Input-output timing relation of different QDI circuits corresponding to (a) RTZ handshaking, and (b) RTO handshaking. Early set and reset behaviors of the early output circuit type are highlighted by the dotted green ovals in (a) and (b).
Strong-indication circuits would wait to receive all the primary inputs (data and spacer), and after receiving them would process to produce the required primary outputs (data and spacer respectively). On the other hand, weak-indication circuits can produce all but one of the primary outputs after receiving a subset of the primary inputs. Nevertheless, only after receiving the last primary input, they would produce the last primary output.
A connection of strong-indication sub-circuits may not result in a strong-indication circuit; rather, a weak-indication circuit may result. For example, if two strong-indication full adders are connected, a weak-indication 2-bit RCA would result. This is because if all the inputs to one of the full adders are provided, the corresponding sum and carry output bits of that full adder could be produced regardless of the arrival/non-arrival of the inputs to the other full adder in the RCA. However, only after all the inputs to the other full adder are provided, its corresponding sum and carry output bits would be produced. This scenario is characteristic of weak-indication.
For implementing arithmetic functions, weak-indication is preferable to strong-indication and this is due to the following reasons: i) strong-indication arithmetic circuits tend to encounter worst-case forward and reverse latencies for the application of data and spacer, and therefore the cycle time of strong-indication arithmetic circuits is always the maximum (worst-case timing), ii) weak-indication arithmetic circuits may encounter data-dependent forward and reverse latencies or a data-dependent forward latency and a constant reverse latency, and so the cycle times of weak-indication arithmetic circuits are usually less compared to strong-indication arithmetic circuits.

■ Required work ■
a) In the text about QDI circuits, what results when two strong-indication full adders are connected?
b) In the text about QDI circuits, rewrite everything from "Input-output timing relation" down to "(a) and (b).", substituting "signaling" for "handshaking".
The listing comes from a source unrelated to the text about QDI circuits.

Records of locating words and elements:
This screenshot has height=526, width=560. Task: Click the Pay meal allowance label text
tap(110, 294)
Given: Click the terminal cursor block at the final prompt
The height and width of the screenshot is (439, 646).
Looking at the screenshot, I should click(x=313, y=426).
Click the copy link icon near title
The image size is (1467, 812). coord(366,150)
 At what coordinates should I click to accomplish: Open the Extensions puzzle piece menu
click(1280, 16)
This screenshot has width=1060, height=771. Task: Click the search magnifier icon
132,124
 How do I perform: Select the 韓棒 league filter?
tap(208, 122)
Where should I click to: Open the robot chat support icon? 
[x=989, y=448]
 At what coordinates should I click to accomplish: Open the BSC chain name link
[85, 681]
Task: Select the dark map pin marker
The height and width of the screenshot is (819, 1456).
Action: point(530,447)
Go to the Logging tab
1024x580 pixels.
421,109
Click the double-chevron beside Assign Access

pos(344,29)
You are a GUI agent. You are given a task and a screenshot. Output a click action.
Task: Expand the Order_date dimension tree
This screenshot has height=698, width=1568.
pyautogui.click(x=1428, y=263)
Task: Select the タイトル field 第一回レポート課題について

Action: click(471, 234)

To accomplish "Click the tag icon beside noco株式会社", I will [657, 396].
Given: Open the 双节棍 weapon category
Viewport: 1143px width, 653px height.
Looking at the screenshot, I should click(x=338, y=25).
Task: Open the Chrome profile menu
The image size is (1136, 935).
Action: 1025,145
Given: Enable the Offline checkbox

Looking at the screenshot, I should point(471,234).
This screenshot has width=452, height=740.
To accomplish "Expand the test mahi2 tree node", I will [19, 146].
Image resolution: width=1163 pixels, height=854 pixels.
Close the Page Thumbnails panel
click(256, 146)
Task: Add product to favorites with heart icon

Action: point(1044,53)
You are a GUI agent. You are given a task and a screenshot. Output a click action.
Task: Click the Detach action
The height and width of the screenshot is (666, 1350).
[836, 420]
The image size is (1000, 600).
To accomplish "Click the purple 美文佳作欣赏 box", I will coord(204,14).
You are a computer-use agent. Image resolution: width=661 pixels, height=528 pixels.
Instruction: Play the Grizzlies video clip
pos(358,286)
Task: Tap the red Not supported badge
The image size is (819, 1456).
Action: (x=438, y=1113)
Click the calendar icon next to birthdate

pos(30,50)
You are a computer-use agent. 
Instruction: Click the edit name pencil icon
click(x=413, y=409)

■ Replies ■
a) A weak-indication 2-bit RCA.

b)
Input-output timing relation of different QDI circuits corresponding to (a) RTZ signaling, and (b) RTO signaling. Early set and reset behaviors of the early output circuit type are highlighted by the dotted green ovals in (a) and (b).